Turn all of the material below into a numbered list with one item per line, and omit any blank lines.

(Entries drawn from a collection)
____

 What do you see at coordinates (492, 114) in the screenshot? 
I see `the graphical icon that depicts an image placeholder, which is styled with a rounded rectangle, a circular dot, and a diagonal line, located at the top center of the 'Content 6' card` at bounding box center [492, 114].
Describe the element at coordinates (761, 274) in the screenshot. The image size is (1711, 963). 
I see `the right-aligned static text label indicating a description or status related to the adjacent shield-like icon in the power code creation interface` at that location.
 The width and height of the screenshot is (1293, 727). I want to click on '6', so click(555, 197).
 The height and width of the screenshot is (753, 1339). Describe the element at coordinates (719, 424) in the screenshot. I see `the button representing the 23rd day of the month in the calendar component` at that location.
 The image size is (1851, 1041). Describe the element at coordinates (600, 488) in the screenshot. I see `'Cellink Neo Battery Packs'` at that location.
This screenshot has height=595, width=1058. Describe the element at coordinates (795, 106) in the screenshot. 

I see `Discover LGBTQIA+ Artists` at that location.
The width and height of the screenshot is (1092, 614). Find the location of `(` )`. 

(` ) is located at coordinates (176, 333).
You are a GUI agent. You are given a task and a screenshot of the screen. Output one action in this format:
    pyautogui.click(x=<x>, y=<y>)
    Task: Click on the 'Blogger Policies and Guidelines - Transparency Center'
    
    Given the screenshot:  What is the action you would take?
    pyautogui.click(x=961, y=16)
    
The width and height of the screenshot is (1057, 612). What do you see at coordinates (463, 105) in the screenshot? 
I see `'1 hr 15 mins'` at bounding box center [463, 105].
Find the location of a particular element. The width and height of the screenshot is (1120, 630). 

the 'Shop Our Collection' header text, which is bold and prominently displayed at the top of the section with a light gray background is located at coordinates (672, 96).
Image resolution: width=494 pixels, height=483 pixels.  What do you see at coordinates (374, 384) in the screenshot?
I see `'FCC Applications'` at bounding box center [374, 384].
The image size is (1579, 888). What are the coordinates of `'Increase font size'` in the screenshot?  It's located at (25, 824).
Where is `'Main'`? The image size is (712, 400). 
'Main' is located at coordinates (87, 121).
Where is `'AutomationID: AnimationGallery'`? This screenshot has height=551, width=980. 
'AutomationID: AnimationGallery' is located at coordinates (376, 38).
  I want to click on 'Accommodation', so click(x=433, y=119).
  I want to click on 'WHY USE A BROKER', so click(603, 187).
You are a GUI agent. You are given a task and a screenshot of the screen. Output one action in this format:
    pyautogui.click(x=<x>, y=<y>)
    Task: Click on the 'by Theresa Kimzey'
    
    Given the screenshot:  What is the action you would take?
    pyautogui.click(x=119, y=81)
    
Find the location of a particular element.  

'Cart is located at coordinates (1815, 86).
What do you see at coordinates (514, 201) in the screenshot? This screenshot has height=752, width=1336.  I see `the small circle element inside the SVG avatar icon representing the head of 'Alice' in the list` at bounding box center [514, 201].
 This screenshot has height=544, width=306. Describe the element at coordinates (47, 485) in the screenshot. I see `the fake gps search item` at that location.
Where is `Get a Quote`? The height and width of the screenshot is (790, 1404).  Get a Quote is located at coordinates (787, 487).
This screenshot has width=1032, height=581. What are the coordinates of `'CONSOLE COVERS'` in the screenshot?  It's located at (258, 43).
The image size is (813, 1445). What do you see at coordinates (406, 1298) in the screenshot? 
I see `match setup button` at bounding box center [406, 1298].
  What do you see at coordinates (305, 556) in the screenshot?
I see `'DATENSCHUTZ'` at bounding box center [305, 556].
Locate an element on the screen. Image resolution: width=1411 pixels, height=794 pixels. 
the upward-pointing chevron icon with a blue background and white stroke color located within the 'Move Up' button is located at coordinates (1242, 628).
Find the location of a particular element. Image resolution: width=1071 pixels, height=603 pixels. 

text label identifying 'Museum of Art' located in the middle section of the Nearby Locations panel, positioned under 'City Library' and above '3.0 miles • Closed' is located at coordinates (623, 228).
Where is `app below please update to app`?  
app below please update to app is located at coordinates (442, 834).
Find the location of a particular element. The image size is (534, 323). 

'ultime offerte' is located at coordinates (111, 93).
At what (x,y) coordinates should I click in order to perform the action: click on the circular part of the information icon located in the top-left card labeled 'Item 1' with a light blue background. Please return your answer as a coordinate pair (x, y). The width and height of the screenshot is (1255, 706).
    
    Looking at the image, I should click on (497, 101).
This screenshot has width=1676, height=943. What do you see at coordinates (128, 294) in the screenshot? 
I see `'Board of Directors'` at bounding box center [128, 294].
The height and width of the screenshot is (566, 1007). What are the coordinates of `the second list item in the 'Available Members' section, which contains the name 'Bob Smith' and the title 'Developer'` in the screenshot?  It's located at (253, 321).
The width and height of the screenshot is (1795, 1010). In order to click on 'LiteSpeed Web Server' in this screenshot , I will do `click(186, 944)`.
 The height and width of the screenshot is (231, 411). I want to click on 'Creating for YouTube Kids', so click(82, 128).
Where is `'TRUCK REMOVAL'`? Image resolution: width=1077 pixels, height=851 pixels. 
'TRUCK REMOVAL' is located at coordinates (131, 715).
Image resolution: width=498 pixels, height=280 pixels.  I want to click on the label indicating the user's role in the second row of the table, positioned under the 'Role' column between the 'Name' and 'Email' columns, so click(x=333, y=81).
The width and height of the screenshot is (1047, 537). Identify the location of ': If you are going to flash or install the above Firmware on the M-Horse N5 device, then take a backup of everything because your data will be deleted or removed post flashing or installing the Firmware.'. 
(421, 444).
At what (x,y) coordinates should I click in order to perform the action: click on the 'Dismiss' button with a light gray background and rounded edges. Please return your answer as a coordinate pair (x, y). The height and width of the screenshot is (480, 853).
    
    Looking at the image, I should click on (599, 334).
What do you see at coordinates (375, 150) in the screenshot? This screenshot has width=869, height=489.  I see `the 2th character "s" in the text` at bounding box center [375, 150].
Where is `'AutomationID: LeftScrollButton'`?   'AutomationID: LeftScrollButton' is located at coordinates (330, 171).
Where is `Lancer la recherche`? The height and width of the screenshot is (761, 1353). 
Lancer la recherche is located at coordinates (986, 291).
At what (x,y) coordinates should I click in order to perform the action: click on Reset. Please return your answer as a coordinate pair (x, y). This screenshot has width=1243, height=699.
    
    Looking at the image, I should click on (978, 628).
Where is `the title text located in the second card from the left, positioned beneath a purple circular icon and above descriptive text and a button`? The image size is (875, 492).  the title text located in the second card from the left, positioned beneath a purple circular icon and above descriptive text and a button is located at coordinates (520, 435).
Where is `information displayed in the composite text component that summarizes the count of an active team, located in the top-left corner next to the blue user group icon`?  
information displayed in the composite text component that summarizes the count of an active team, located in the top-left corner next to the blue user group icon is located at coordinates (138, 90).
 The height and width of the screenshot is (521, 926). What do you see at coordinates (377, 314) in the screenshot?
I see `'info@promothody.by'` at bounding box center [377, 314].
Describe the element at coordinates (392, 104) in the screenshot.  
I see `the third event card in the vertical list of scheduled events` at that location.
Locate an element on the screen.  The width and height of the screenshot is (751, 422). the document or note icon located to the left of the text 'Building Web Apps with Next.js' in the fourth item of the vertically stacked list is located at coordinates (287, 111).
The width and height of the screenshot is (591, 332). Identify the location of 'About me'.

____

■ WRITTEN SOLUTION ■
1.  What do you see at coordinates (492, 114) in the screenshot? 
2. I see `the graphical icon that depicts an image placeholder, which is styled with a rounded rectangle, a circular dot, and a diagonal line, located at the top center of the 'Content 6' card` at bounding box center [492, 114].
3. Describe the element at coordinates (761, 274) in the screenshot. The image size is (1711, 963). 
4. I see `the right-aligned static text label indicating a description or status related to the adjacent shield-like icon in the power code creation interface` at that location.
5.  The width and height of the screenshot is (1293, 727). I want to click on '6', so click(555, 197).
6.  The height and width of the screenshot is (753, 1339). Describe the element at coordinates (719, 424) in the screenshot. I see `the button representing the 23rd day of the month in the calendar component` at that location.
7.  The image size is (1851, 1041). Describe the element at coordinates (600, 488) in the screenshot. I see `'Cellink Neo Battery Packs'` at that location.
8. This screenshot has height=595, width=1058. Describe the element at coordinates (795, 106) in the screenshot. 
9. I see `Discover LGBTQIA+ Artists` at that location.
10. The width and height of the screenshot is (1092, 614). Find the location of `(` )`. 
11. (` ) is located at coordinates (176, 333).
12. You are a GUI agent. You are given a task and a screenshot of the screen. Output one action in this format:
13.     pyautogui.click(x=<x>, y=<y>)
14.     Task: Click on the 'Blogger Policies and Guidelines - Transparency Center'
15.     Given the screenshot:  What is the action you would take?
16.     pyautogui.click(x=961, y=16)
17. The width and height of the screenshot is (1057, 612). What do you see at coordinates (463, 105) in the screenshot? 
18. I see `'1 hr 15 mins'` at bounding box center [463, 105].
19. Find the location of a particular element. The width and height of the screenshot is (1120, 630). 
20. the 'Shop Our Collection' header text, which is bold and prominently displayed at the top of the section with a light gray background is located at coordinates (672, 96).
21. Image resolution: width=494 pixels, height=483 pixels.  What do you see at coordinates (374, 384) in the screenshot?
22. I see `'FCC Applications'` at bounding box center [374, 384].
23. The image size is (1579, 888). What are the coordinates of `'Increase font size'` in the screenshot?  It's located at (25, 824).
24. Where is `'Main'`? The image size is (712, 400). 
25. 'Main' is located at coordinates (87, 121).
26. Where is `'AutomationID: AnimationGallery'`? This screenshot has height=551, width=980. 
27. 'AutomationID: AnimationGallery' is located at coordinates (376, 38).
28.   I want to click on 'Accommodation', so click(x=433, y=119).
29.   I want to click on 'WHY USE A BROKER', so click(603, 187).
30. You are a GUI agent. You are given a task and a screenshot of the screen. Output one action in this format:
31.     pyautogui.click(x=<x>, y=<y>)
32.     Task: Click on the 'by Theresa Kimzey'
33.     Given the screenshot:  What is the action you would take?
34.     pyautogui.click(x=119, y=81)
35. Find the location of a particular element.  
36. 'Cart is located at coordinates (1815, 86).
37. What do you see at coordinates (514, 201) in the screenshot? This screenshot has height=752, width=1336.  I see `the small circle element inside the SVG avatar icon representing the head of 'Alice' in the list` at bounding box center [514, 201].
38.  This screenshot has height=544, width=306. Describe the element at coordinates (47, 485) in the screenshot. I see `the fake gps search item` at that location.
39. Where is `Get a Quote`? The height and width of the screenshot is (790, 1404).  Get a Quote is located at coordinates (787, 487).
40. This screenshot has width=1032, height=581. What are the coordinates of `'CONSOLE COVERS'` in the screenshot?  It's located at (258, 43).
41. The image size is (813, 1445). What do you see at coordinates (406, 1298) in the screenshot? 
42. I see `match setup button` at bounding box center [406, 1298].
43.   What do you see at coordinates (305, 556) in the screenshot?
44. I see `'DATENSCHUTZ'` at bounding box center [305, 556].
45. Locate an element on the screen. Image resolution: width=1411 pixels, height=794 pixels. 
46. the upward-pointing chevron icon with a blue background and white stroke color located within the 'Move Up' button is located at coordinates (1242, 628).
47. Find the location of a particular element. Image resolution: width=1071 pixels, height=603 pixels. 
48. text label identifying 'Museum of Art' located in the middle section of the Nearby Locations panel, positioned under 'City Library' and above '3.0 miles • Closed' is located at coordinates (623, 228).
49. Where is `app below please update to app`?  
50. app below please update to app is located at coordinates (442, 834).
51. Find the location of a particular element. The image size is (534, 323). 
52. 'ultime offerte' is located at coordinates (111, 93).
53. At what (x,y) coordinates should I click in order to perform the action: click on the circular part of the information icon located in the top-left card labeled 'Item 1' with a light blue background. Please return your answer as a coordinate pair (x, y). The width and height of the screenshot is (1255, 706).
54.     Looking at the image, I should click on (497, 101).
55. This screenshot has width=1676, height=943. What do you see at coordinates (128, 294) in the screenshot? 
56. I see `'Board of Directors'` at bounding box center [128, 294].
57. The height and width of the screenshot is (566, 1007). What are the coordinates of `the second list item in the 'Available Members' section, which contains the name 'Bob Smith' and the title 'Developer'` in the screenshot?  It's located at (253, 321).
58. The width and height of the screenshot is (1795, 1010). In order to click on 'LiteSpeed Web Server' in this screenshot , I will do `click(186, 944)`.
59.  The height and width of the screenshot is (231, 411). I want to click on 'Creating for YouTube Kids', so click(82, 128).
60. Where is `'TRUCK REMOVAL'`? Image resolution: width=1077 pixels, height=851 pixels. 
61. 'TRUCK REMOVAL' is located at coordinates (131, 715).
62. Image resolution: width=498 pixels, height=280 pixels.  I want to click on the label indicating the user's role in the second row of the table, positioned under the 'Role' column between the 'Name' and 'Email' columns, so click(x=333, y=81).
63. The width and height of the screenshot is (1047, 537). Identify the location of ': If you are going to flash or install the above Firmware on the M-Horse N5 device, then take a backup of everything because your data will be deleted or removed post flashing or installing the Firmware.'. 
64. (421, 444).
65. At what (x,y) coordinates should I click in order to perform the action: click on the 'Dismiss' button with a light gray background and rounded edges. Please return your answer as a coordinate pair (x, y). The height and width of the screenshot is (480, 853).
66.     Looking at the image, I should click on (599, 334).
67. What do you see at coordinates (375, 150) in the screenshot? This screenshot has width=869, height=489.  I see `the 2th character "s" in the text` at bounding box center [375, 150].
68. Where is `'AutomationID: LeftScrollButton'`?   'AutomationID: LeftScrollButton' is located at coordinates (330, 171).
69. Where is `Lancer la recherche`? The height and width of the screenshot is (761, 1353). 
70. Lancer la recherche is located at coordinates (986, 291).
71. At what (x,y) coordinates should I click in order to perform the action: click on Reset. Please return your answer as a coordinate pair (x, y). This screenshot has width=1243, height=699.
72.     Looking at the image, I should click on (978, 628).
73. Where is `the title text located in the second card from the left, positioned beneath a purple circular icon and above descriptive text and a button`? The image size is (875, 492).  the title text located in the second card from the left, positioned beneath a purple circular icon and above descriptive text and a button is located at coordinates (520, 435).
74. Where is `information displayed in the composite text component that summarizes the count of an active team, located in the top-left corner next to the blue user group icon`?  
75. information displayed in the composite text component that summarizes the count of an active team, located in the top-left corner next to the blue user group icon is located at coordinates (138, 90).
76.  The height and width of the screenshot is (521, 926). What do you see at coordinates (377, 314) in the screenshot?
77. I see `'info@promothody.by'` at bounding box center [377, 314].
78. Describe the element at coordinates (392, 104) in the screenshot.  
79. I see `the third event card in the vertical list of scheduled events` at that location.
80. Locate an element on the screen.  The width and height of the screenshot is (751, 422). the document or note icon located to the left of the text 'Building Web Apps with Next.js' in the fourth item of the vertically stacked list is located at coordinates (287, 111).
81. The width and height of the screenshot is (591, 332). Identify the location of 'About me'.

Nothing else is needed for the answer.